You are not permitted to assign null to a generic field, since there are no guarantees
that it is nullable. Instead, you can write something like:

    T y = T.default; // 0 or null, depending on val/ref

Generics are not just a C# language feature - they are embedded deep within the CLR.
There's a new namespace System.Collections.Generic which contains generic implementations
of the standard classes, interfaces, base classes. Reflection is also supported on
generics.

One fantastic new class is System.Nullable<T>, which provides nullability for
any type. This is a struct that combines a T with a bool; there are implicit conversions
from null to Nullable<T> and T to Nullable<T>.

Anonymous Methods

Today, event handlers are a lot of work. You have to create a separate method
to handle an event. Instead, anonymous methods allow code blocks to be inserted in
place of a delegate. The delegate type is automatically inferred. If you don't care
about the arguments that the delegate is providing to you, you can provide a parameterless
method; alternatively you can add parameters.

For instance:

    button.Click += delegate(object sender, EventArgs e) {
      MessageBox.Show(((Button)sender).Text);
   };

Anonymous methods are more or less the same as lambda-functions in Lisp - a higher-order
function, to use functional programming terminology.

Iterators

The foreach statement relies on an enumerator pattern. This is hard to write,
but it makes the enumeration itself easy to access. Iterators provide a method that
incrementally computes and returns a sequence of values. For instance:

    public IEnumerator GetEnumerator() {
      for (int i=0; i < count; i++) 
      {
         yield return elements[i]; 
      }
   }

You can use these to implement the GetEnumerator() method or to create another method
that returns an IEnumerable. You can then write something like:

    foreach (Item x in Items.Subrange(10, 20)) { ... }

Partial Types

Partial types allow you to split the implementation of a class, interface
or struct into multiple separate source files. At compile-time, the compiler merges
the partial classes together and compiles the output.

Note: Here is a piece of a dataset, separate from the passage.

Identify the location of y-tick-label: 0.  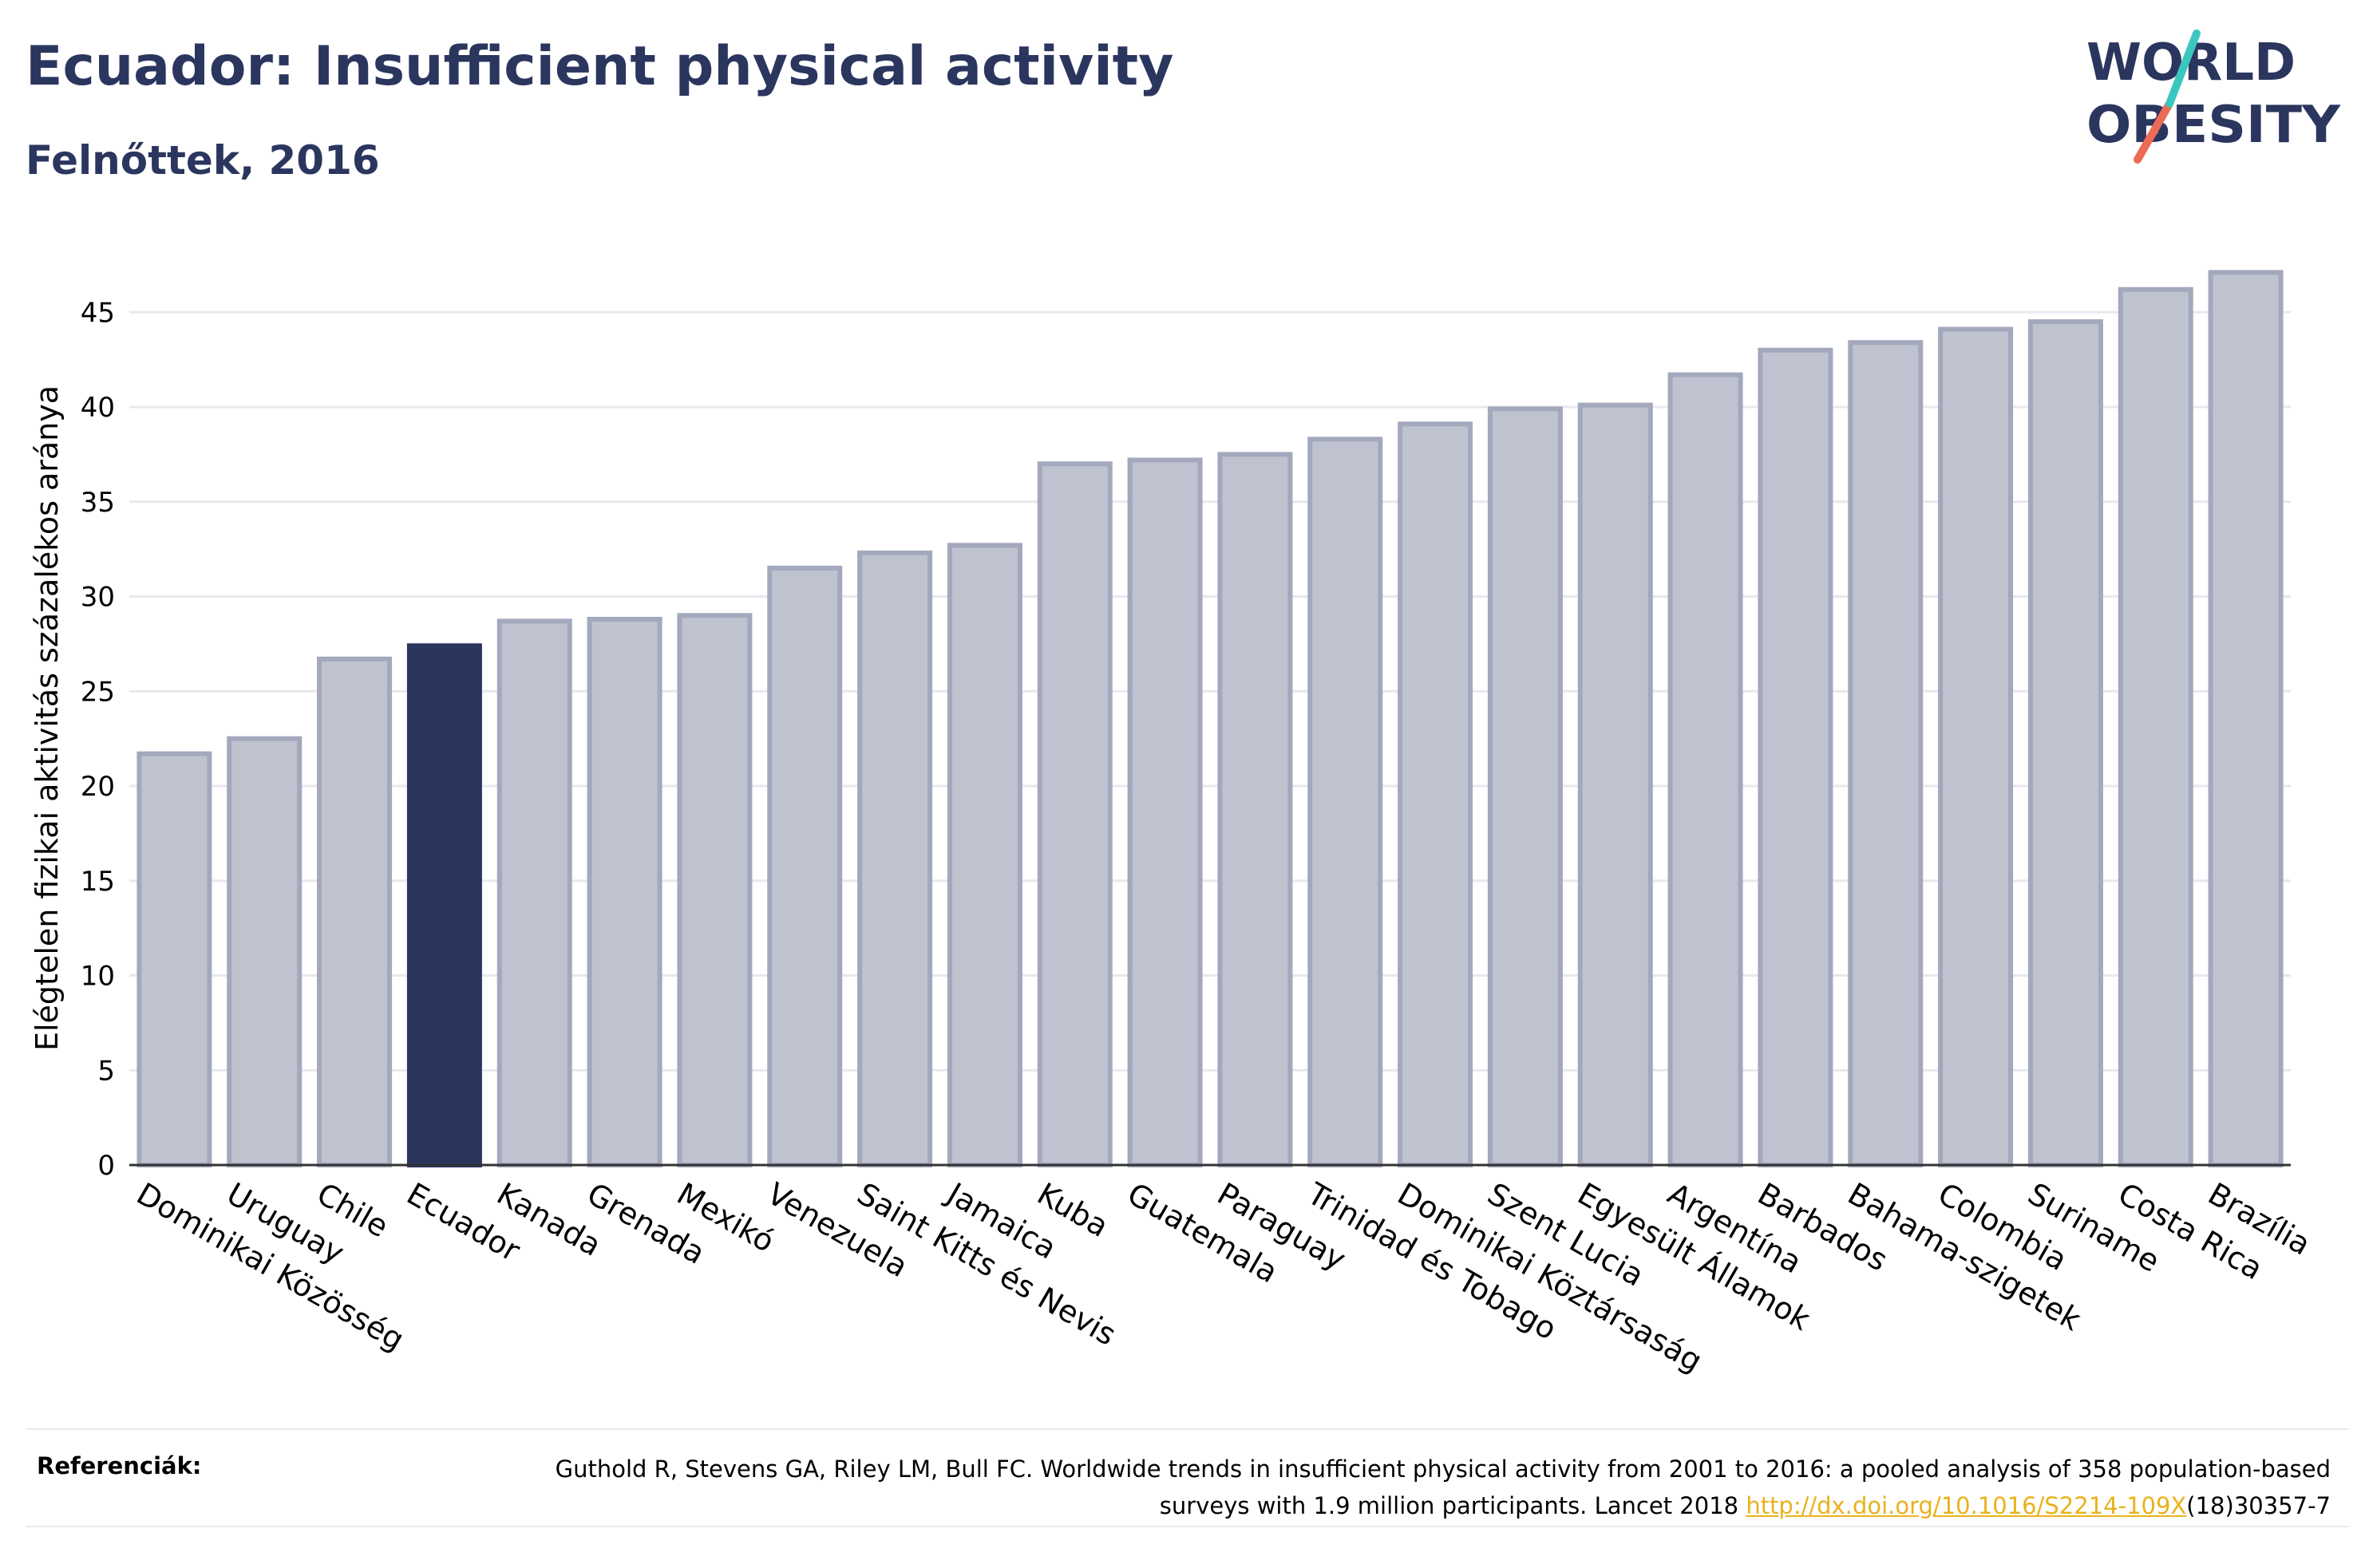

The biggest benefit here is that you can have partial types that span both auto-generated
and hand-written code, and indeed this paradigm is used in the code-beside classes
in ASP.NET and Windows Forms in Whidbey. A Whidbey WinForm no longer has all the auto-generated
regions, because the code can be split out into a different class file (Form1.Designer.cs).

Other Enhancements

Static classes enable you to create classes containing only static members;
the compiler can then check that this is the case. A static class does not need to
create a private constructor to prevent instantiation. System.Console and System.Environment
are good examples of this.

Properties can now have different accessibility for get {...} and set {...}. Typically
set {...} is more restricted than get {...}.

Additional minor features include namespace aliases, pragma warnings and fixed size
buffers. These are documented in the C# 2.0 language specification.